### Task item
Each entry should be set down again verbatim, with the images omitted.

### Records for this task

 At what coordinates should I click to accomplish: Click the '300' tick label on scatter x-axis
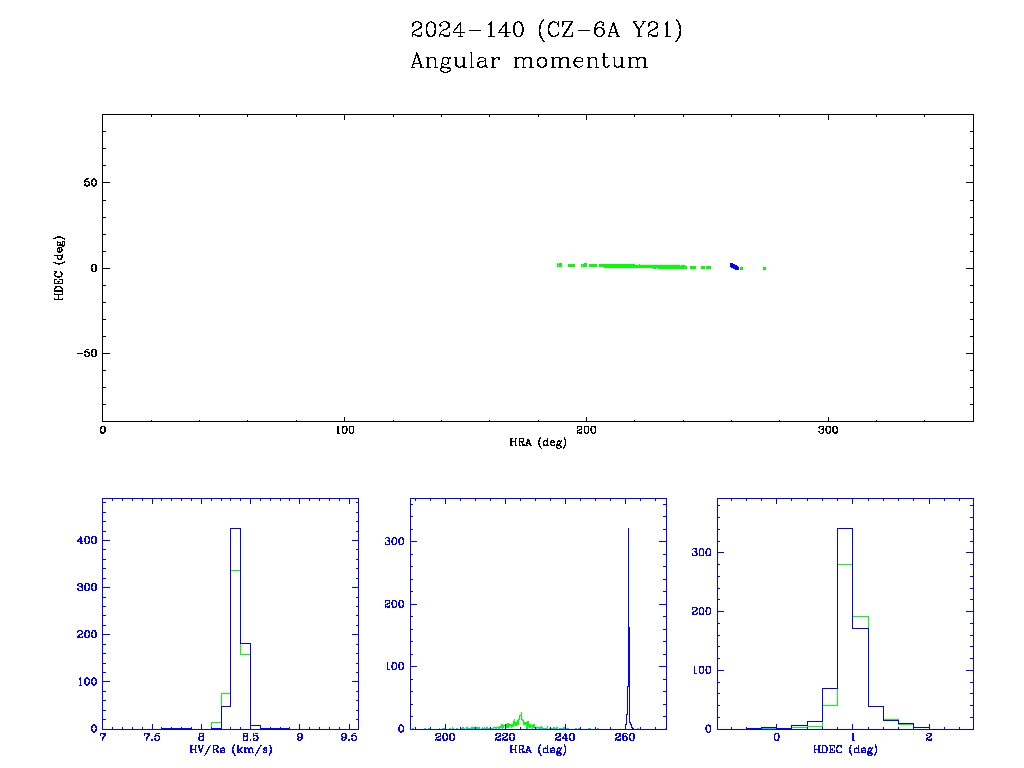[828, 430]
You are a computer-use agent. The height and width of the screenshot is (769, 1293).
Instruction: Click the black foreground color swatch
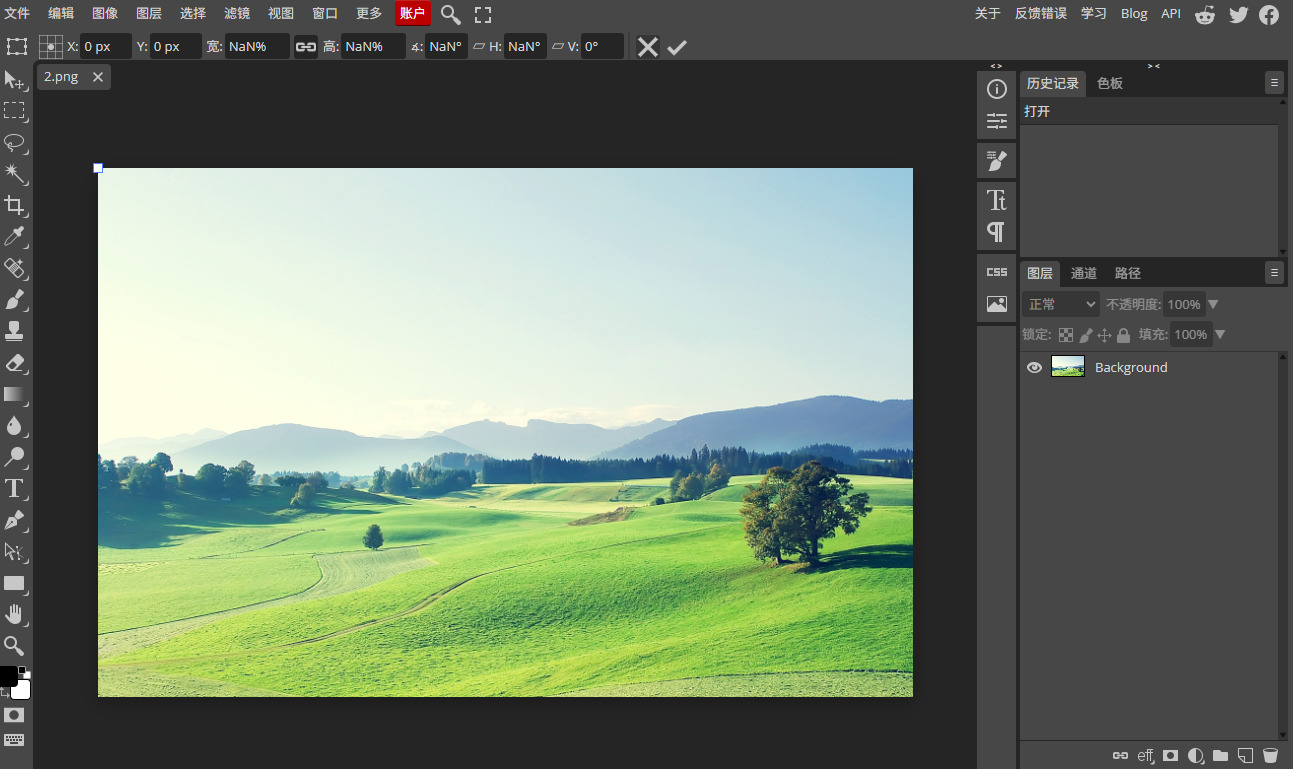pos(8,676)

### Answer to this task
 At what coordinates should I click to accomplish: Click the '300' tick label on scatter x-axis
[828, 430]
You are a computer-use agent. The height and width of the screenshot is (769, 1293).
Instruction: Click the black foreground color swatch
pos(8,676)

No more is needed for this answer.